Researchers from the NASA Jet Propulsion Laboratory and 11 scholars from an array of other institutions want to start a conversation with extraterrestrial life.
The group of researchers crafted a scientific proposal, “A Beacon in the Galaxy,” to communicate with aliens through radio-transmitted messages that include scientific notions that introduce characteristics of humanity to outer space.
Researchers have proposed a plan to send encrypted messages into space toward what scientists believe to be “the most likely area in the Milky Way containing intelligent life,” according to the proposal.
The binary-coded message includes a timestamp, location print, a map of the Earth, an illustration of our solar system, demonstrated mathematical operations, a visual representation of the DNA multiple helix structure, a hydrogen atom and digitalized images of two nude human bodies, one male and one female.
“The idea of communication with (extra-terrestrials) is an incredibly intriguing development in the scientific exploration of the cosmos and has only become technically possible in just the last several decades,” the researchers wrote.
The report proposes using the FAST Observable Field, the largest radio telescope used globally, located in Pingtang Guizhou, China, to foster the new-age communication process.
The “Beacon in the Galaxy” plans to leave out human language and customs for the first round of attempted communication practices and focus on mathematics and physics topics, subject matters that researchers believe are comprehensible to extraterrestrial species.
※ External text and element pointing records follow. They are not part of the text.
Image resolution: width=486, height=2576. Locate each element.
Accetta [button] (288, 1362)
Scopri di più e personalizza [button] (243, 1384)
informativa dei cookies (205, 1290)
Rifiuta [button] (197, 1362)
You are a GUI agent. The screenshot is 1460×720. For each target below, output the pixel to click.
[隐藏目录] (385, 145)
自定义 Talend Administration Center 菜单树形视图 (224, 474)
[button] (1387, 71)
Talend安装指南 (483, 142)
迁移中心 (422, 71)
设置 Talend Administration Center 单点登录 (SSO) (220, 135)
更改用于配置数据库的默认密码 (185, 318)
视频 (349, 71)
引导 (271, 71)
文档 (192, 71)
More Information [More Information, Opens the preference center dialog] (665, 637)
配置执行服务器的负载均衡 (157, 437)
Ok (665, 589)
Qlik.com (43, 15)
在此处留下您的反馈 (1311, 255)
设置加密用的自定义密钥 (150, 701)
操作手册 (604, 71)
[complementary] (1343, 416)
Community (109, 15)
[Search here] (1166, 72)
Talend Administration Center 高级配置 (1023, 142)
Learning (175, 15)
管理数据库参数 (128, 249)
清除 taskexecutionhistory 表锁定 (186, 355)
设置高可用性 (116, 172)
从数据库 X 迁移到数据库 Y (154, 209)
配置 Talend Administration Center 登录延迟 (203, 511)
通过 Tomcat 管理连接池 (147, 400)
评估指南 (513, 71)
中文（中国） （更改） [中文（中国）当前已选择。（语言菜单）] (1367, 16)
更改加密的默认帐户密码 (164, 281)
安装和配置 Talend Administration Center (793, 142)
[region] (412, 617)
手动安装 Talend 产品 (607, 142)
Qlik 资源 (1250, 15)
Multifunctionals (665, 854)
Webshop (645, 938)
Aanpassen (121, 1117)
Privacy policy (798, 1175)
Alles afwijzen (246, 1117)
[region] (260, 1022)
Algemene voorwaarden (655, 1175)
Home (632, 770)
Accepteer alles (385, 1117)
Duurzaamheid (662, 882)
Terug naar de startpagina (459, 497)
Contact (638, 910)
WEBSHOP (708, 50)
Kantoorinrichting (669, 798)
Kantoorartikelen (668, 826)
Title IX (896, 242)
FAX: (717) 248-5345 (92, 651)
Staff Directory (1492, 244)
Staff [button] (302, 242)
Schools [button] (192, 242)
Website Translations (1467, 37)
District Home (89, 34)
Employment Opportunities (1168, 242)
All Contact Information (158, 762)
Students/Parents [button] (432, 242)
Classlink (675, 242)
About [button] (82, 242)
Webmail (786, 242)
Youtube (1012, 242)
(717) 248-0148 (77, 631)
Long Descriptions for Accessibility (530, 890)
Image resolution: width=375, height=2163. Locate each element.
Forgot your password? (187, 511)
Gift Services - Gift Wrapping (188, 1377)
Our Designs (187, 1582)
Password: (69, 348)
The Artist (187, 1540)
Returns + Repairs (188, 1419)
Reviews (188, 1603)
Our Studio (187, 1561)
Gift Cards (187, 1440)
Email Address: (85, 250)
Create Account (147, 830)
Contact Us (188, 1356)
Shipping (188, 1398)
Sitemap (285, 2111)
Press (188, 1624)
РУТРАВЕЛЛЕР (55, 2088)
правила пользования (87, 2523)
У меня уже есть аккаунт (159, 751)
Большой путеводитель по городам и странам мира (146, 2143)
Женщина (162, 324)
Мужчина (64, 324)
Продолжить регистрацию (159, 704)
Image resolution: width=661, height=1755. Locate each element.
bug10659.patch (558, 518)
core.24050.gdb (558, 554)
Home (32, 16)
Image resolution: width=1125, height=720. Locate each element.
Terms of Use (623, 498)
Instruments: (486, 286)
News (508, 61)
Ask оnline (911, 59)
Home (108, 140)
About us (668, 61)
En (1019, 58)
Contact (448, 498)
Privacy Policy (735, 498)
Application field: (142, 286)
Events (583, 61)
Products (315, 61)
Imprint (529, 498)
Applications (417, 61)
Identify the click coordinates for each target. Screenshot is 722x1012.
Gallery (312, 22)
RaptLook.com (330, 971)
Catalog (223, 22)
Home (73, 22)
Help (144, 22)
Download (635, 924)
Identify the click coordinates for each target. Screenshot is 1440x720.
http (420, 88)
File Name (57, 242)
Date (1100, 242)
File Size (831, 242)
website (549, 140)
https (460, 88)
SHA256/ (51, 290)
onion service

But the plan is to expand – and propel us into more in-depth future discussions with alien species that include topics of culture and the arts.
The goal of the procedure is to establish a universal means of communication with extraterrestrial species that can one day lead galaxy communication practices to new levels.
According to a CNN report, the “project was created with support from the Jet Propulsion Laboratory at the California Institute of Technology, under contract with NASA, and the NASA ROSES Exoplanet Research Program.”